PostPosted: Sat Oct 24, 2009 4:45 pm    Post subject: I had to tell my mom it was okay to stop fighting.... Reply with quote

Em,

I know this sounds terrible, but my mom had fought her cancer for 18 months. At the time of her diagnosis, she had only a 2% chance of surviving longer than a year. About two weeks before she died, she started to be really mean to me. I was young (still in highschool) and the only child still at home. I was with her everyday. My dad traveled for work and was only home on the weekends.

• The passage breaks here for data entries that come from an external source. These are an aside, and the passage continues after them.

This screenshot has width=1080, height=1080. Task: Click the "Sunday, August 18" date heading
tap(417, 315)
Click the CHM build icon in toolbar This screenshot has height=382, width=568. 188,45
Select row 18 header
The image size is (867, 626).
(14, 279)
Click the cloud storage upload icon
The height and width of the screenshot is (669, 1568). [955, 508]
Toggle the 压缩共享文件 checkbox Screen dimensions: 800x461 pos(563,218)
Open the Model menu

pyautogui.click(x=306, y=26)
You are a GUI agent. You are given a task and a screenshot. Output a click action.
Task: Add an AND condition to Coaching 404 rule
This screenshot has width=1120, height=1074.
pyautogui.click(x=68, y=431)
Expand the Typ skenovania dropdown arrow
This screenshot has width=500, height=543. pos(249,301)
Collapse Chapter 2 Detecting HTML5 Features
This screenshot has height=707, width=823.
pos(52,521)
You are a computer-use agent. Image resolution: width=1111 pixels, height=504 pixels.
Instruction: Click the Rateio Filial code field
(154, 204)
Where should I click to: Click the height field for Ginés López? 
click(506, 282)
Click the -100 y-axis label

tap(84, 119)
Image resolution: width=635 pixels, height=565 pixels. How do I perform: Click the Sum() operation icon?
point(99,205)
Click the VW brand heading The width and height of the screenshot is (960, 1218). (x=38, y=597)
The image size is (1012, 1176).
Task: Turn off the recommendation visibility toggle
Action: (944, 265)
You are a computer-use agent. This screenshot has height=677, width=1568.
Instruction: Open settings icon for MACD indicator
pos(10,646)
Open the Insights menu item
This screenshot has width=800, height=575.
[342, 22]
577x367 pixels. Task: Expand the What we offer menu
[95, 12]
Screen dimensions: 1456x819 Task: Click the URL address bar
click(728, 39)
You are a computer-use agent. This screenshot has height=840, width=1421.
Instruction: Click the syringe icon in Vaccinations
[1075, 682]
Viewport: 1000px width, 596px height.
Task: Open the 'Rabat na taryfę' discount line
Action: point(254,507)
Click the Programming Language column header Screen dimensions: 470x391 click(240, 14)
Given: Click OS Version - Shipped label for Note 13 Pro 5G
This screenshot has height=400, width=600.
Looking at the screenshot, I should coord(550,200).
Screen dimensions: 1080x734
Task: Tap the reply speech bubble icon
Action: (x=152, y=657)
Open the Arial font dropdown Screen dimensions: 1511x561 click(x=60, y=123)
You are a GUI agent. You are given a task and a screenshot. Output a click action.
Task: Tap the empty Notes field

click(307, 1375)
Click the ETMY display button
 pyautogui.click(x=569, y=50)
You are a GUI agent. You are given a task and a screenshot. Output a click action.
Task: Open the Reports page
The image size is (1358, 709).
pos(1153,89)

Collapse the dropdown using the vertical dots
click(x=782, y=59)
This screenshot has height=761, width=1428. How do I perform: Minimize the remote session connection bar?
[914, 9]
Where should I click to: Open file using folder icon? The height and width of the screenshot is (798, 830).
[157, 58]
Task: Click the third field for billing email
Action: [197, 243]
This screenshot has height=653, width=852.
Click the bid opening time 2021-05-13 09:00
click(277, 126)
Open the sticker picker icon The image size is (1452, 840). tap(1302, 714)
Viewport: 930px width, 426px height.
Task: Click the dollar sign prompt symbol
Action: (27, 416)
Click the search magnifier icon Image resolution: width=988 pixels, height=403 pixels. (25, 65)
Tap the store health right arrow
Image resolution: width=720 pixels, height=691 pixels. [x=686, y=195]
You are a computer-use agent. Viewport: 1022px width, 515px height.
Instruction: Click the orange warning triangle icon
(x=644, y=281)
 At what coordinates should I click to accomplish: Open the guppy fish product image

She had a course of full body radiation (this is many years ago) that left her with terrible burns on the palms of her hands and the bottoms of her feet. She could no longer do anything for herself. She was miserable, bedridden and tired of fighting for everyone else. I remember sitting with her and telling her that it was okay if she didn't want to fight anymore. We (her family) would be fine. She made me promise to go away to college and not stay home to take care of my dad. She was afraid that I wouldn't start my life, so she was fighting and trying to stay alive to make sure I moved on to the next stage.

After that conversation, we were okay again. She was afraid of letting me (and my sisters down) by dying. Everyday, I told her I would help her fight or not - what ever she wanted. She needed to know that she could just stop - she was tired and ready to move on.

It took me years to admit to my dad, that I had told my mom that it was okay to stop fighting. I felt like she gave up because I had told her to. My dad told me that she had told him how thankful she was that she raised such and brave and mature daughter, and that it gave her great peace to know that I could handle losing her.

Just my story. I don't know if it will help or not.
_________________
Mom died of AML after an 18 month battle including chemo, radiation, and a bone marrow transplant at the age of 48.
Dad diagnosed with prostate cancer, lung cancer, melanoma, and possibly brain cancer (could be mets) between the ages of 70 and 75.